L'hypertension artérielle pulmonaire
Quels sont les développements des deux molécules récupérées par Actelion ?
Le développement du bosentan a été effectué dans deux directions qui correspondent à la définition que je viens de donner : tout d'abord, l'hypertension pulmonaire avec un développement exemplaire pour sa rapidité. Une première étude portant sur 32 patients a conduit à des résultats très positifs, présentés lors du dernier congrès de l'American Heart Association, ce qui a conduit à une étude de plus grande ampleur (plus de 200 patients). Des études très rapidement mises en route grâce à la réactivité des cadres d'Actelion. En très peu de temps, des dossiers ont pu être déposés auprès des agences européennes et américaines, le bosentan se voyant attribué parallèlement le statut d'Orphan Drug. Il est à noter que la France a pris une part active à ces recherches à côté des équipes américaines.
Le développement du bosentan se fait également dans une autre indication, l'insuffisance cardiaque chronique aux stades IIIb et IV, c'est-à-dire à des stades où, là encore, l'efficacité thérapeutique est limitée. Un grand programme clinique est actuellement en cours à ce sujet (ENABLE I et II).

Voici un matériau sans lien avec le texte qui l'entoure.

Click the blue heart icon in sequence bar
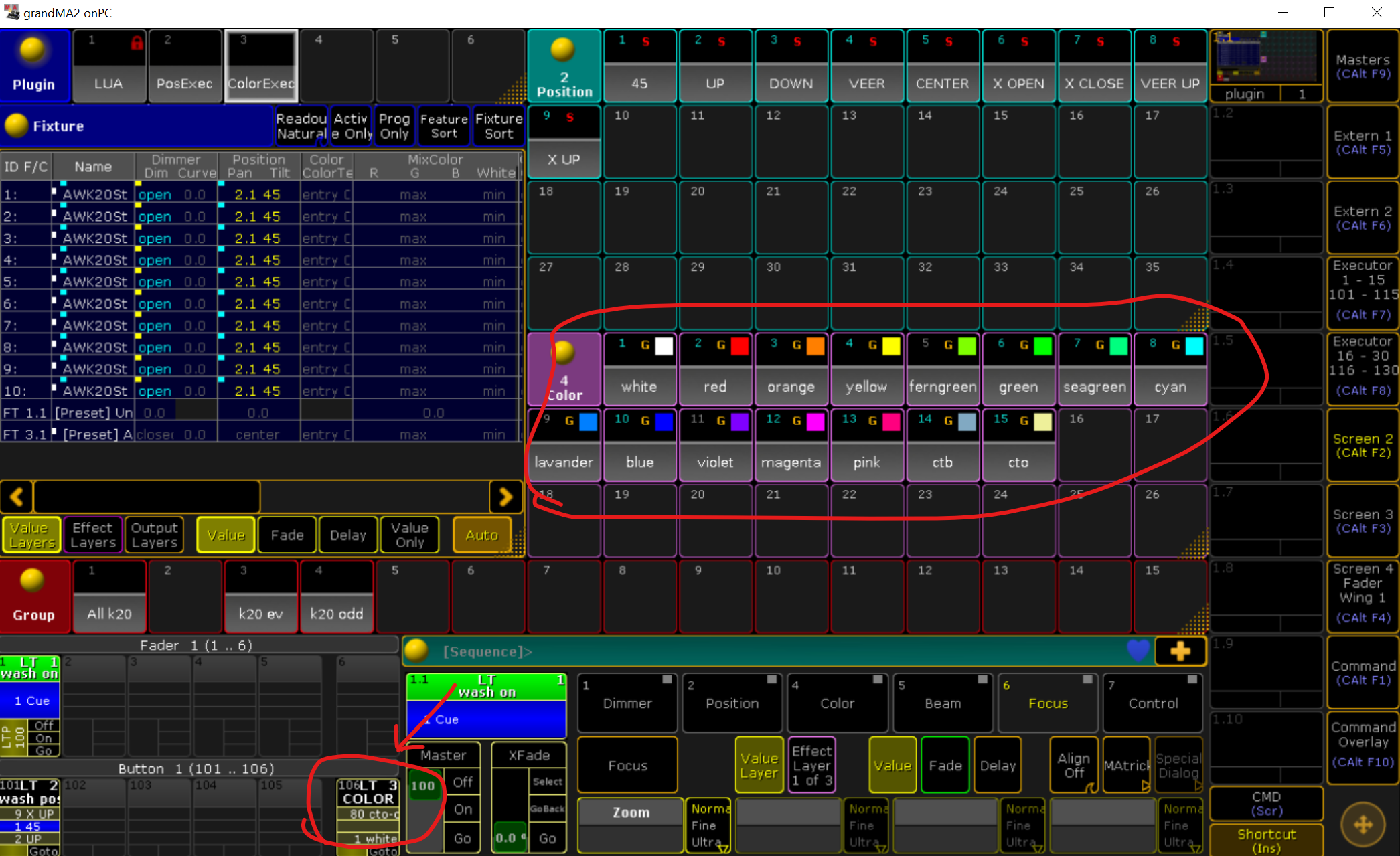This screenshot has height=856, width=1400. point(1138,651)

L'autre molécule, le tezosentan, fait l'objet d'un développement dans l'insuffisance cardiaque aiguë, une pathologie fréquente et pour laquelle le thérapeute est souvent démuni. La présentation de l'étude RITZ II met en évidence des résultats très encourageants sur l'hémodynamie, mais aussi sur la symptomatologie. D'autres études sont en cours pour évaluer sur une plus grande cohorte les effets du tezosentan en I.V. sur les symptomes de l'insuffisance cardiaque aiguë, y compris la dyspnée ; d'autres essais porteront sur les OAP et sur les syndromes ischémiques.
Partenariat et introduction en Bourse
Comment une jeune structure peut-elle financer un plan de développement si rapide ?

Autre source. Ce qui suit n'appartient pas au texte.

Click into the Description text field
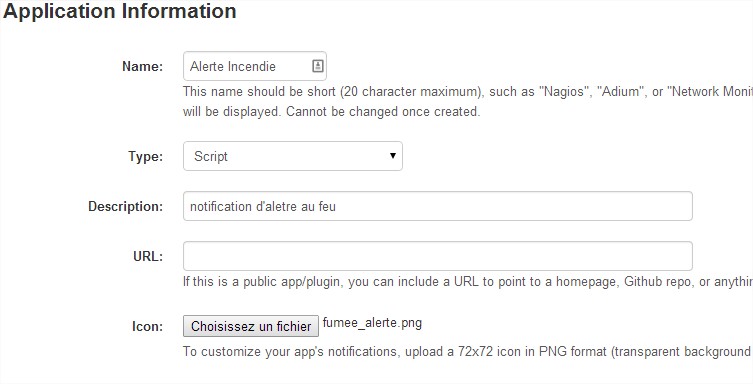The image size is (753, 384). (437, 206)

Encore ne s'agit-il là que de la recherche clinique. Il faut savoir que, parallèlement, Actelion s'est doté d'un centre de recherche ultramoderne, près de Bâle, qui emploie près de 80 personnes et qui a déjà produit plusieurs axes de recherches prometteuses.

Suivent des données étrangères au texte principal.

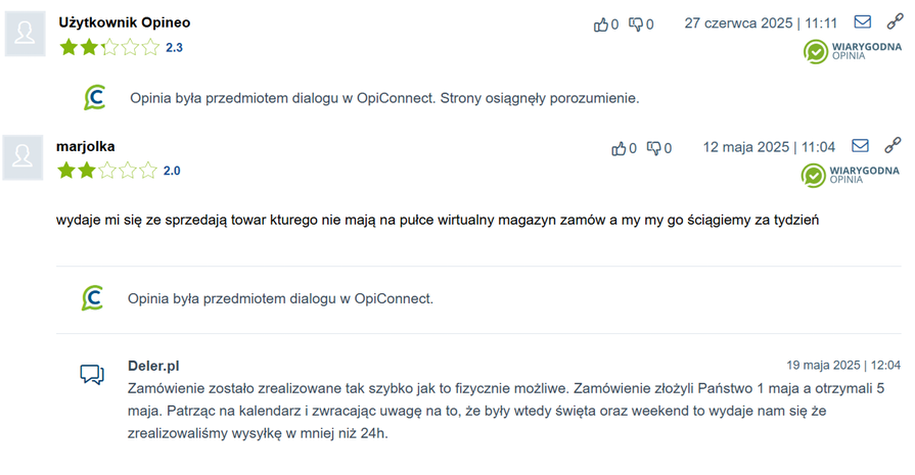915x475 pixels.
Task: Click envelope icon on marjolka's review
Action: (x=860, y=146)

Mais il est clair que le développement clinique a un coût important et qu'au total Actelion emploie aujourd'hui quelque 250 salariés travaillant en Suisse, mais aussi dans les filiales françaises, américaines, canadiennes, allemandes et italiennes.
Pour assurer ce développement, Actelion a développé des partenariats : avec Genetech pour la commercialisation du bosentan et du tezosentan sur le territoire américain. Avec Johnson and Johnson pour le développement de recherches précliniques sur deux molécules prometteuses. Par ailleurs, Actelion a été introduit sur le nouveau marché suisse en avril 2000, avec un grand succès, à peine démenti par les turbulences actuelles des nouveaux marchés.
Comme les créateurs d'Actelion, vous venez d'un grand groupe pharmaceutique. Comment expliquez-vous ce mouvement ?
Pour ma part, je dois dire que j'ai beaucoup appris lors de mes années passées chez BMS. Les créateurs d'Actelion pourraient en dire de même certainement pour leurs années passées chez Roche.
Mais je pense que, les uns et les autres, nous avons ressenti le besoin de tourner une page, de nous retrouver dans un projet où la priorité est donnée à des recherches sur des pathologies graves pour lesquelles médecins et patients disposent de peu de solutions thérapeutiques. Je ne dis pas que les grands groupes ne peuvent répondre à ces demandes, mais je pense que les petites structures jeunes ont une réactivité plus grande, une capacité à prendre des risques calculés, mais non négligeables.